See above for some of our other concerns – including the failure to extend the enhanced premium tax credits that help millions of low-wage workers afford health care, and the inclusion of wasteful tax policies that undermine public education.
ATTACKS on IMMIGRANT COMMUNITIES: These cuts to SNAP and other basic needs programs will be used partly for border enforcement, detention and deportation of immigrants, many of whom have legal status the Trump Administration is now attempting to overturn. These new policies are wasteful, inhumane, and destructive to our communities and economy. Unprecedented levels of funding for immigration enforcement, which in conjunction with the rescinding of the sensitive locations guidance will cause immigrants to fear participating in society and allow more ICE raids at hospitals, homeless shelters, food pantries and other social service locations. This ICE funding will be used to deport people without due process, build camps to jail children indefinitely, and arrest political figures, like mayors and judges, who oppose them.

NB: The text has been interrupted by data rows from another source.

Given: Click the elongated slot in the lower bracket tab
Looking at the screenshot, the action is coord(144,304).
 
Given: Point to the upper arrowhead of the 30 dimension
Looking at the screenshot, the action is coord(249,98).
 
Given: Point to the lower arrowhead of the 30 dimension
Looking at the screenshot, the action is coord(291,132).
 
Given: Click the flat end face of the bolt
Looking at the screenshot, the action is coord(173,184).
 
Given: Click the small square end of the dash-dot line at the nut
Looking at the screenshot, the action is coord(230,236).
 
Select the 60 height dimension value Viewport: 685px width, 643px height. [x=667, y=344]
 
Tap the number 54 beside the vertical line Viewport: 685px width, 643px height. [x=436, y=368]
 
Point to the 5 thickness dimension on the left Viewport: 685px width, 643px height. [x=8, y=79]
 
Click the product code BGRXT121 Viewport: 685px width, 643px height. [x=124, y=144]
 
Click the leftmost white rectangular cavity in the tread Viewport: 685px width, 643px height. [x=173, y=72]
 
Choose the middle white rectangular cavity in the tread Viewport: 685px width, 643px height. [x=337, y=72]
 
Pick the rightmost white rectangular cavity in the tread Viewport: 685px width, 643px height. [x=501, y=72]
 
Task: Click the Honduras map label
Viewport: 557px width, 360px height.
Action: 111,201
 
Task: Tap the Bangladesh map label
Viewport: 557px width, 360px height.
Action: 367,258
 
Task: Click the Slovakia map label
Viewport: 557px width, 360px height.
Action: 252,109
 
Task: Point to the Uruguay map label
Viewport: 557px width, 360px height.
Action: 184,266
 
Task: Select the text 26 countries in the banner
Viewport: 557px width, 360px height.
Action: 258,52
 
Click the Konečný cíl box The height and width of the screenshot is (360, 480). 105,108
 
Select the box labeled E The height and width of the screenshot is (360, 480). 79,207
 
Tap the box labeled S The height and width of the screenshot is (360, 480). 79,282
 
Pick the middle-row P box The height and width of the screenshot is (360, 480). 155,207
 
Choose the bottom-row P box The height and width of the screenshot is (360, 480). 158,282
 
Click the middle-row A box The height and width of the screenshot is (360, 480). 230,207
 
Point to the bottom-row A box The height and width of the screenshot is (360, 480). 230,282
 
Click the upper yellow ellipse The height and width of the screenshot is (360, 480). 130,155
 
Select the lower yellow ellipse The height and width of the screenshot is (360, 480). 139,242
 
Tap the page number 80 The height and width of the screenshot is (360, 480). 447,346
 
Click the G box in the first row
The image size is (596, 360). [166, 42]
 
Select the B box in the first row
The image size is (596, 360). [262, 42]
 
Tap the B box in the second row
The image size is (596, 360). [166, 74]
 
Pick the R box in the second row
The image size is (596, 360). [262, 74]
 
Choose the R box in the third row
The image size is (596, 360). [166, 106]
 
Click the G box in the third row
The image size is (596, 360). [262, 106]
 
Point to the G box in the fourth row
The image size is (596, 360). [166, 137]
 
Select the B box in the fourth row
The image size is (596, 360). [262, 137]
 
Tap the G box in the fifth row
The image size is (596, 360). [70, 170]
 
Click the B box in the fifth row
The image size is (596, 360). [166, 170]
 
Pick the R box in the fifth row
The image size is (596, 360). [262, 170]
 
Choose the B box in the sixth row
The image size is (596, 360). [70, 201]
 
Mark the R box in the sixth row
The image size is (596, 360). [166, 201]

One in four children in the U.S. has an immigrant parent – and these attacks will cause long-term harm. Undocumented immigrants paid $96.7 billion in federal, state, and local taxes in 2022. All immigrants paid $651 billion in taxes. Immigrants work disproportionately in in-demand industries, such as agriculture, construction, and long-term care. These attacks harm the country’s badly needed workforce – and our overall economy and society.
In summary, families and communities will feel the compounding impact of cuts to SNAP, Medicaid, and other health assistance along with other basic needs programs – making the combined budget package even more reckless. That’s not good for our society or economy. Now more than ever, it’s critical that Congress protect health care, nutrition, and other essential services that help millions of families meet their basic needs. We should strengthen support for these programs — not taking them away.
A vote for the reconciliation bill is a vote for extreme and damaging cuts to SNAP, Medicaid and other health assistance, inflicting unprecedented harms. We strongly urge you to vote no on the proposal before you this week.